In a point-by-point dissent, Ireland argues that the Legislature intended with its 2006 law to apply monitoring to paroled sex offenders, regardless of when they were released, and that the law doesn't rise to the level of a breach of prohibitions on "ex post facto" punishment in the Constitution. Rather, the dissenters argued, the law enhances public safety without adding any undue burden on the parolees.

"Although a probationer may be restricted from some geographic areas related to public safety, the statute does not otherwise prohibit the probationer from going about his or her daily business while on probation," Ireland wrote.

Ireland also disputed concerns that a GPS monitoring device could invite retribution on parolees seen in public.

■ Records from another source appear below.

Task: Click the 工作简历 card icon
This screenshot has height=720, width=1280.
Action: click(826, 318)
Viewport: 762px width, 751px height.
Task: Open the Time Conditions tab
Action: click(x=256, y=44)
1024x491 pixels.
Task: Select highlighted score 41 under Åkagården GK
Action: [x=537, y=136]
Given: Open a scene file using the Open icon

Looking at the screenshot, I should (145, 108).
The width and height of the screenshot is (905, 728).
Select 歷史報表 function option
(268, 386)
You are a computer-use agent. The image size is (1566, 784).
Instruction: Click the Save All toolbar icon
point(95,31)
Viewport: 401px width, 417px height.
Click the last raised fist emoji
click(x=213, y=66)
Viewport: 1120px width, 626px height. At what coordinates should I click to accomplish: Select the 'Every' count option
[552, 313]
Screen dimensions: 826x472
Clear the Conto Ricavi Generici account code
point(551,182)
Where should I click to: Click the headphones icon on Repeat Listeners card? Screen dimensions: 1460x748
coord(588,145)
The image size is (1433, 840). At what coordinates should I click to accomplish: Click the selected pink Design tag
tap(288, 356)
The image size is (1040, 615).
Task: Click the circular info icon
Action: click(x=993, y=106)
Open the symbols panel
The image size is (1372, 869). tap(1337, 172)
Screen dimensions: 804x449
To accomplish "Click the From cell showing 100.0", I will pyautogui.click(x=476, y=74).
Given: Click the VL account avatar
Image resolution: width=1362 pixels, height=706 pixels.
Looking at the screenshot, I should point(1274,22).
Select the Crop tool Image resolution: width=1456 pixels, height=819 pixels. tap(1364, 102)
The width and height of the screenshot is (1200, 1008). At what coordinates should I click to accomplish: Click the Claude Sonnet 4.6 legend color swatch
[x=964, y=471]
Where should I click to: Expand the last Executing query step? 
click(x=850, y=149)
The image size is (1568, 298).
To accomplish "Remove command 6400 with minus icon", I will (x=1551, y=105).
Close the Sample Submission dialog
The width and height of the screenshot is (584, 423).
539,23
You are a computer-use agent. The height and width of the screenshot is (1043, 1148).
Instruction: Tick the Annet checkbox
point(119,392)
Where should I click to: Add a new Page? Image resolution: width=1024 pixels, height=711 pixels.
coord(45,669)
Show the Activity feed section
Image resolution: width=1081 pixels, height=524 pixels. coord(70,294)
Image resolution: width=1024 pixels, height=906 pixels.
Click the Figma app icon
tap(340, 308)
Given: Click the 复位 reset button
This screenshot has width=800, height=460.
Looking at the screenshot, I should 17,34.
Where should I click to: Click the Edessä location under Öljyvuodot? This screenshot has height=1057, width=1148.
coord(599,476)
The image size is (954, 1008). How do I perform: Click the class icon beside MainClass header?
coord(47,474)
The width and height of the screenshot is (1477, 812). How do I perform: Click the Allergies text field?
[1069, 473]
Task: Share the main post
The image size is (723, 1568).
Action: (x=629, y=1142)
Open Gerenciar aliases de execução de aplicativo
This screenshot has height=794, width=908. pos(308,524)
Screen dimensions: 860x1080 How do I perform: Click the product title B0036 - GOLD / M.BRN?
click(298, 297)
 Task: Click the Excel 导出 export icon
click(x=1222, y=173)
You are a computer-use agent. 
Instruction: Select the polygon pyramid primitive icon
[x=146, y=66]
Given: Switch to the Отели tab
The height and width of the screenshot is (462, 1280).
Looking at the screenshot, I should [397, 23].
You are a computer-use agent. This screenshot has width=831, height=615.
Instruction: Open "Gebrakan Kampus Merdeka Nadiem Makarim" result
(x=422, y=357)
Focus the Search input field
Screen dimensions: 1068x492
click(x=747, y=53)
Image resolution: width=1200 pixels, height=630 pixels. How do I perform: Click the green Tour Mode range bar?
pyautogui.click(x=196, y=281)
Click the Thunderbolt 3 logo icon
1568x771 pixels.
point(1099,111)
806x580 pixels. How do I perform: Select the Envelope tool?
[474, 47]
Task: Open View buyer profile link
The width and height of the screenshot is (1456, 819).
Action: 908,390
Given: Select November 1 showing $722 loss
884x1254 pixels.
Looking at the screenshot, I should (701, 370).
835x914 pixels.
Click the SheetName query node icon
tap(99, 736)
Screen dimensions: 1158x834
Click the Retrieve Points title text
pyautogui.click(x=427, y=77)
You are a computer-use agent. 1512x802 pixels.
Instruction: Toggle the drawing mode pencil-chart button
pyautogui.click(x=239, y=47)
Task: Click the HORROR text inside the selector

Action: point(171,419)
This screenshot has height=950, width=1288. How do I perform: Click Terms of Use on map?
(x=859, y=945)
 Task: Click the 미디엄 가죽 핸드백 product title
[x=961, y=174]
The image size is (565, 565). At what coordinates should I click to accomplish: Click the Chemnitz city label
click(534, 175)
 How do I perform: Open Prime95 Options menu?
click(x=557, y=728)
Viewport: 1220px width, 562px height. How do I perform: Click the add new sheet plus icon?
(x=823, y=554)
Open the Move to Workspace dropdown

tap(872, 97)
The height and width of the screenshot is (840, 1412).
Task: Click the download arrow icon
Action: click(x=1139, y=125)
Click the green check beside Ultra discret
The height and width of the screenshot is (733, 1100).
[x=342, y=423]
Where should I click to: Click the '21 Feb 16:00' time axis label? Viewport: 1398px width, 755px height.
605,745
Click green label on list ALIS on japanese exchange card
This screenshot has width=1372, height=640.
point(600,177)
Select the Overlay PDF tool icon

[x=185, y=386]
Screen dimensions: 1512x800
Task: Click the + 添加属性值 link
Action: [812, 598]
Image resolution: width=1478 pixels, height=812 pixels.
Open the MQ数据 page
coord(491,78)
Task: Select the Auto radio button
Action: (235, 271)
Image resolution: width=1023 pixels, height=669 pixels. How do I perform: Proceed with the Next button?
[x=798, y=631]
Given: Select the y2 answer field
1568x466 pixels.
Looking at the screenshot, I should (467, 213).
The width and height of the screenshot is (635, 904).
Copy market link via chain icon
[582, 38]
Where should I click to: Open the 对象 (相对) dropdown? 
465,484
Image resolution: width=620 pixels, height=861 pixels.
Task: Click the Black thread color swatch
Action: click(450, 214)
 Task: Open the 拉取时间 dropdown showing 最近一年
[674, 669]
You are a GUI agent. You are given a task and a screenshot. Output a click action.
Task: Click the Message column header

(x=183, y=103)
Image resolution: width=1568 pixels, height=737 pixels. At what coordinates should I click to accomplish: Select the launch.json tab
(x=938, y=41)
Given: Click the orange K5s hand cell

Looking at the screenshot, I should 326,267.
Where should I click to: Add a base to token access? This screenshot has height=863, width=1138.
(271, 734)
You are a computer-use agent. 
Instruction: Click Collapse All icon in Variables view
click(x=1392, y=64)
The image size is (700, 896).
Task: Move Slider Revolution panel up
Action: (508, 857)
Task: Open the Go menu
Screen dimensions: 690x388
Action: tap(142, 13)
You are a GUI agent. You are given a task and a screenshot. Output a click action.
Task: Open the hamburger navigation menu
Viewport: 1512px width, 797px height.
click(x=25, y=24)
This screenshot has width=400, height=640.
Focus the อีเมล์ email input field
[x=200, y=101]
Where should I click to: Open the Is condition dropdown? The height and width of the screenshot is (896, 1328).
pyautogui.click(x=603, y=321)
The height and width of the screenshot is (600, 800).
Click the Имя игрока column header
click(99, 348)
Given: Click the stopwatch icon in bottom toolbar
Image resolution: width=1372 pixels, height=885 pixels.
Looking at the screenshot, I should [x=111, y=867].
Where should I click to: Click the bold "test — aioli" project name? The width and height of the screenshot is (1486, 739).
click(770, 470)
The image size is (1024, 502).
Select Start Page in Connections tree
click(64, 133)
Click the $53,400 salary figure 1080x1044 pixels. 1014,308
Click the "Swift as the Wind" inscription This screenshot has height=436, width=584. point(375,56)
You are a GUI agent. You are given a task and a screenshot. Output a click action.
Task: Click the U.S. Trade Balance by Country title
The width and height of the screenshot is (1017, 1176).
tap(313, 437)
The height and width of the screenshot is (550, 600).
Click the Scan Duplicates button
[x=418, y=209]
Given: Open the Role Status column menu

"Unlike posting information identifying certain sex offenders on the Internet, here, it is not at all certain that the public would know that the reason the offender was wearing the GPS device was because he was a sex offender, if they were to see the device at all," he wrote. "Given that the urgency of the regulatory concern of protecting the public from sex offenders has been found both by the Legislature and this court, and that here, the statute covers sex offenders who have yet to serve their sentences, I conclude that on balance this statute ... does not violate the ex post facto clause."

Both of Gov. Deval Patrick's appointees to the court, Justices Margot Botsford and Ralph Gants, sided with the majority.